**Source**.
* BEGIN *

Flood Relief Update
Flood Relief Update
The response to requests for grazing land has been overwhelming but feed is still needed for animals shifted to escape flooding in the lower half of the North Island, said Dairy Farmers of New Zealand (DFNZ) and the New Zealand Meat and Fibre Producers Council (NZMFP).
"We have had sufficient offers of land for displaced animals. No more is required," said DFNZ Chairman Kevin Wooding and NZMFP Chairman Ian Corney.
"However those farms which have taken animals from flooded areas are effectively over stocked. That means they have too many animals and too little feed. So we still need farmers to donate either baleage (baled silage) or hay. Any offers would be greatly appreciated," said Mr Wooding. Offers of feed can be made in an email to email@example.com
DFNZ and the NZMFP are industry groups within Federated Farmers of New Zealand (Inc).
Mr Corney said that the feed situation will have to be monitored closely in the next few weeks. Overstocked farms are using their reserves to feed the extra animals, which may leave a number of farmers without sufficient feed for the winter.
Both industry group leaders expressed concern at the effect of the flood on families and the wider communities.
"There have been significant losses and replacing capital stock will be a very high cost for many farmers," Mr Corney said.

* END *

**Complete the following**.
[a] Copy the flood relief update from "Mr Corney said that" to "Mr Corney said.", swapping "reserves" for "stockpiles".
[b] According to the flood relief update, who chairs the New Zealand Meat and Fibre Producers Council?

**Excerpted records**.
* BEGIN *

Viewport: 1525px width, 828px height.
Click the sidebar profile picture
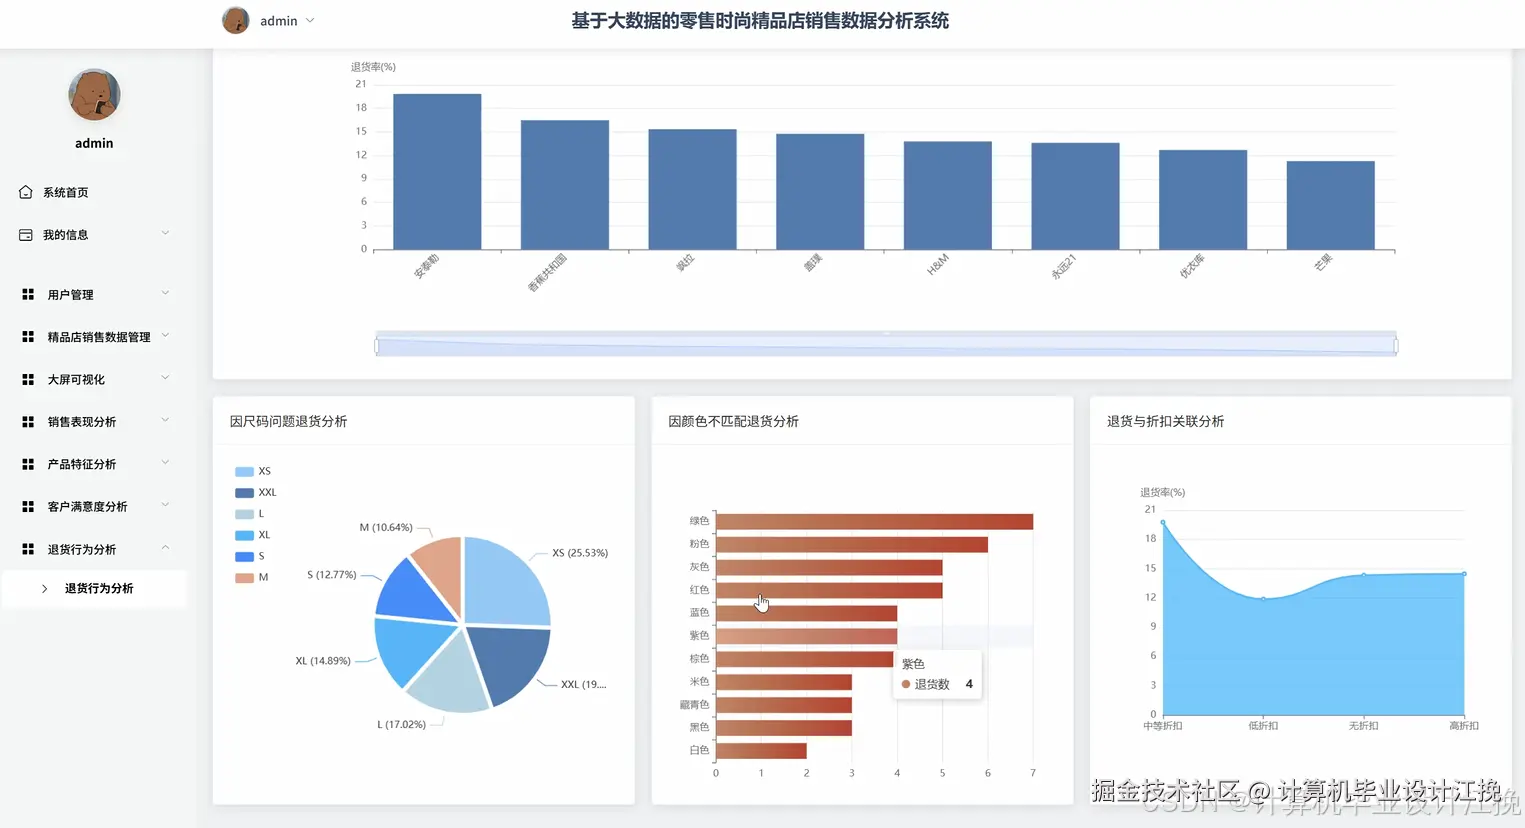(93, 95)
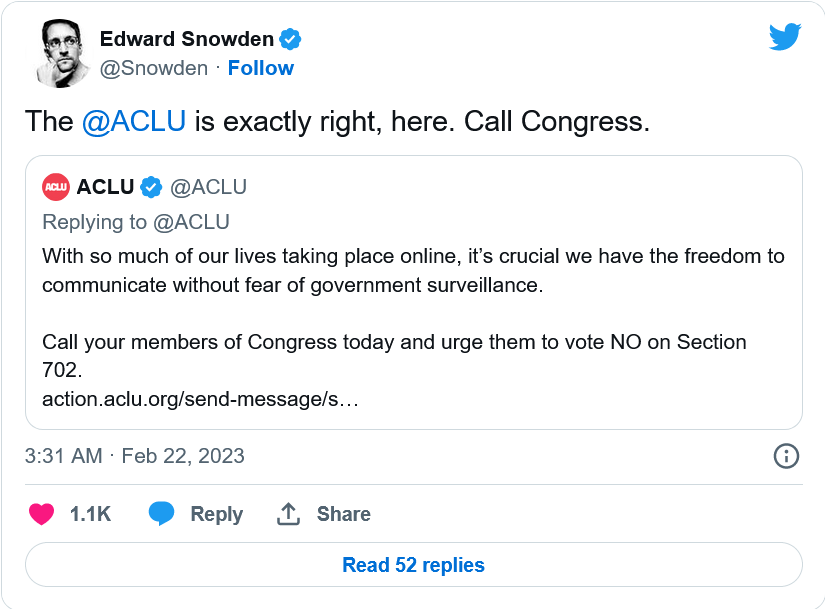Click the Edward Snowden display name

pos(186,39)
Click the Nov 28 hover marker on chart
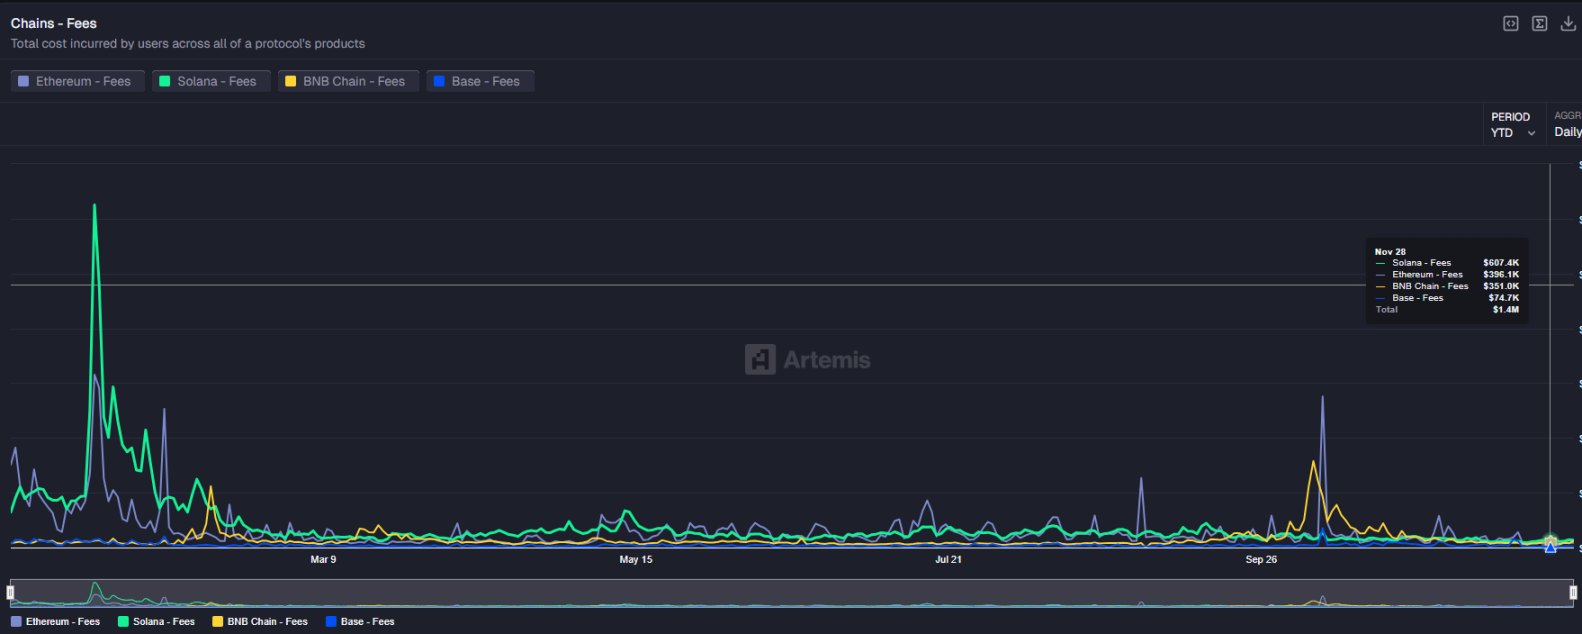 1550,544
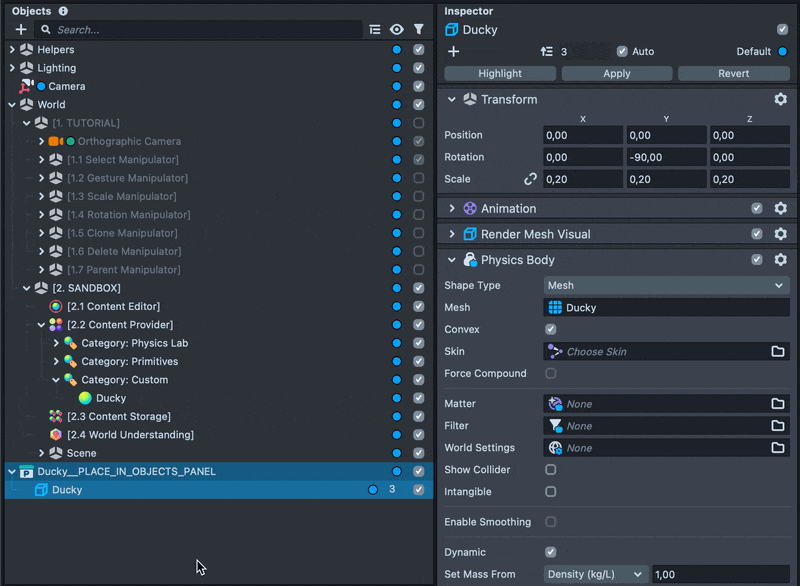Toggle the Dynamic checkbox
The width and height of the screenshot is (800, 586).
(551, 552)
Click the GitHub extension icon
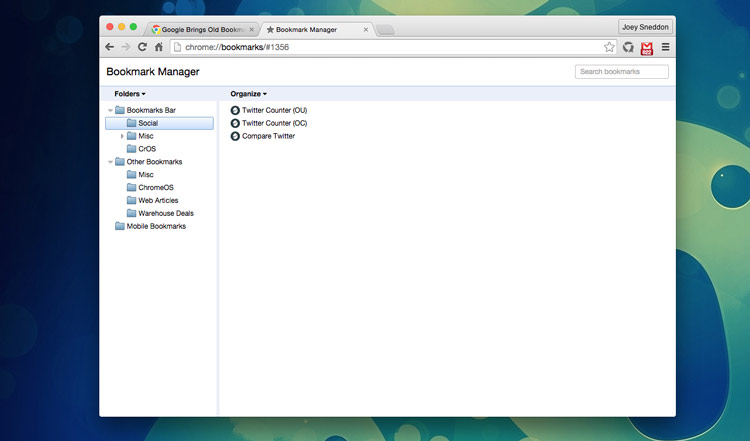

* END *

**Task results**.
[a]
Mr Corney said that the feed situation will have to be monitored closely in the next few weeks. Overstocked farms are using their stockpiles to feed the extra animals, which may leave a number of farmers without sufficient feed for the winter.
Both industry group leaders expressed concern at the effect of the flood on families and the wider communities.
"There have been significant losses and replacing capital stock will be a very high cost for many farmers," Mr Corney said.

[b] Ian Corney